Tonight, House makes a triumphant return from its winter hiatus with “Larger Than Life”, one of the best episodes of this season so far.
When Jack Nash (Matthew Lillard), an aspiring rock musician, willfully throws himself onto the subway tracks to save the life of a complete stranger who lays unconscious in the path of an oncoming subway car, Nash quickly finds himself in need of help after suddenly collapsing following his heroic rescue.
Given the moniker of “The Subway Hero,” Nash finds himself – like most patients on House – with a litany of life-threatening symptoms for an undiagnosed disease. When the big-hearted Martha Masters (Amber Tamblyn) takes a special interest in “The Subway Hero’s” case and forces it upon the team, House (Hugh Laurie) finds himself looking for a reason - other than heroics - for Nash’s leap of faith.
As is typical for House, the patient of the week serves to lay the thematic groundwork for many of the episode’s additional subplots and this season’s reoccurring story arcs. With elements pertaining to family and relationships, Nash’s story, while simplistic in its development and surprisingly shallow in its conclusion, provides perfect supplemental narrative to this episode’s two main storylines, the first of which is Cuddy’s (Lisa Edelstein) birthday and the introduction of her mother Arlene (Candace Bergen).
Review (Spoilers Ahead)
In a familiar attempt at circumventing all obligations for what House believes to be an extraneous celebratory dinner, Princeton-Plainsboro’s master of mendacity devises a plan that will not only allow him to avoid any possible interaction between himself and Cuddy’s mother, but to also be able to “regretfully decline” lonesome Wilson’s (Robert Sean Leonard) invitation to take in a film festival.
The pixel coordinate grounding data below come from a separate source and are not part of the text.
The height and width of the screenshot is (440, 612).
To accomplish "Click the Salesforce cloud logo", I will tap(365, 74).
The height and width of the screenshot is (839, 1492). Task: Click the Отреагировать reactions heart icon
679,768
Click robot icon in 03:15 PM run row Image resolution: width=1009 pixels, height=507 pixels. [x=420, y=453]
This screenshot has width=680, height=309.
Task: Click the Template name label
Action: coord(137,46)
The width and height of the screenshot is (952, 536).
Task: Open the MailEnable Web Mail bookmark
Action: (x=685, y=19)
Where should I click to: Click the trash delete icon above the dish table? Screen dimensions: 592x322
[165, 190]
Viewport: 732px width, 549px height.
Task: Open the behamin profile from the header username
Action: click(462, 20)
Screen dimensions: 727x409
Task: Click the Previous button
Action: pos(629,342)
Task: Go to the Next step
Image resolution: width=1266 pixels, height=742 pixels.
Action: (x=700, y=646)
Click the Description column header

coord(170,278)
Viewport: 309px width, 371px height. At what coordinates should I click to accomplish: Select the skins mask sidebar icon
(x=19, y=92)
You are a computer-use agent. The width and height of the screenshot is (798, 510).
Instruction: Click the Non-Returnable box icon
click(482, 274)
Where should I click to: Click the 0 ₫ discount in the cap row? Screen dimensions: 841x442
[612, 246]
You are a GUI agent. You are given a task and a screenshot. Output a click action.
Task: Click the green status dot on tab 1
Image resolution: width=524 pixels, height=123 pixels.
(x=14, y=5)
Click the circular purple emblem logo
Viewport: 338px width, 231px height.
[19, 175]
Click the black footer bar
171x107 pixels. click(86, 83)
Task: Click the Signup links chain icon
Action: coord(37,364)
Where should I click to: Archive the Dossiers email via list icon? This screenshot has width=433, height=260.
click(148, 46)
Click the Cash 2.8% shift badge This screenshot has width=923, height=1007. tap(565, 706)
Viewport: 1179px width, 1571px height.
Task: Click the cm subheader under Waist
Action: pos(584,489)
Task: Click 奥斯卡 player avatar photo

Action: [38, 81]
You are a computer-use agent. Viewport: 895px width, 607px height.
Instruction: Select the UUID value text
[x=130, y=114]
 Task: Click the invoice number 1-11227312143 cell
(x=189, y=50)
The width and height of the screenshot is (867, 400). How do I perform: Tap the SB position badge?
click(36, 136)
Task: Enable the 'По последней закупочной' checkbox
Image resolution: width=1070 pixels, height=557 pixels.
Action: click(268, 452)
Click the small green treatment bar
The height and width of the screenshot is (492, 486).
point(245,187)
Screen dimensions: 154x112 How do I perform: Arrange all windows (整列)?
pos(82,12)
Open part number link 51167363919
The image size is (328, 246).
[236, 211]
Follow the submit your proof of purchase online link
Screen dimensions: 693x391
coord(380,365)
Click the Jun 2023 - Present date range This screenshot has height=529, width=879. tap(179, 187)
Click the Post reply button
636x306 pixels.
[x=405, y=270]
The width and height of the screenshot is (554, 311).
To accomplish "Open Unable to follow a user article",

However, knowing their friend Wilson and Cuddy team up to ensure that House’s hustle fails, while Arlene – unbeknownst to her daughter – devises her own plan of attack.
With a vocabulary full of wonderful Yiddish phrases, a discreetly planned character introduction and an intensity that proves to be even too much for the famed diagnostician to handle, Candace Bergen shines as Cuddy’s mother, Arlene. In a performance that’s perfectly executed, yet similar to Bergen’s character on Murphy Brown, viewers are finally given a look at what maternal characteristics went into raising television’s favorite Dean of Medicine.
Although somewhat contrary to the composed characterization of Lisa Cuddy, Arlene’s confrontational nature and audacious opinions not only provides viewers with a sense of where Cuddy’s no-nonsense, tough-as-nails demeanor originated, but also shows that Cuddy is predisposed to handling situations more difficult and stressful than those that House continuously puts her in. Fortunately, while many may find themselves at times disliking Arlene, there’s more to Cuddy’s mom than her overt behavior and constant self-righteousness. But that is something both House and viewers will have to wait to see.
Whilst House is humoring the overbearing Arlene and waiting for the perfect time to present Cuddy with her birthday gift (which may be the greatest birthday gift ever seen on television), his team back at Princeton-Plainsboro are less than enthusiastic with Taub becoming the “face” of the hospital in a new series advertisements asking everyone to “be better.”
What was originally thought to be only a single billboard featuring the face of everyone’s favorite admitted adulterer turns out to be a massive marketing push from the hospital using the physician who they believe has the most trustworthy face. Considering only a select few know about Taub’s many indiscretions, House attempts to provide some artistic improvements to the hospital’s new advertisements by using a giant permanent marker to transform Taub into one of Germany’s most iconic dictators.
Fortunately, there are some perks to becoming a recognized figure – as Taub soon realizes. Upon returning home one evening following the placement of Princeton-Plainsboro’s advertisements, Taub finds his wife Rachel (Jennifer Crystal Foley) waiting for him and, for some reason, she's looking to an rekindle their relationship – something she hasn’t done since he admitted to his numerous marital indiscretions.
Of course, when this type of unusual behavior continues for an extended period of time, Taub begins searching for other reasons why Rachel decided to show interest in him and their relationship. While Taub has consistently been one of the best new additions to House, it wasn’t until now that Peter Jacobson (The Lost Room) was given a chance to let his character shine in this manner.
With reflective moments both alone and with his co-workers, Taub’s entire journey throughout this episode will in no doubt endear him to the series’ many fans, as it provides Taub with a refreshing depth to his character and a planned evolution that sees Taub’s story-arc progress further than any of House’s other team members currently in attendance.
Despite the initial starting point for Taub’s marital intrigue being woefully two-dimensional, his story quickly takes an intriguing turn that will cause viewers to take pause when his character is on the screen and enjoy one of the series’ most honest storylines in quite some time.
While House, Cuddy, Arlene and Wilson most certainly help drive this episode for the series’ core fans, it is without a doubt the wonderfully crafted Taub subplot that really serves to elevate this episode above it’s predecessors from this season.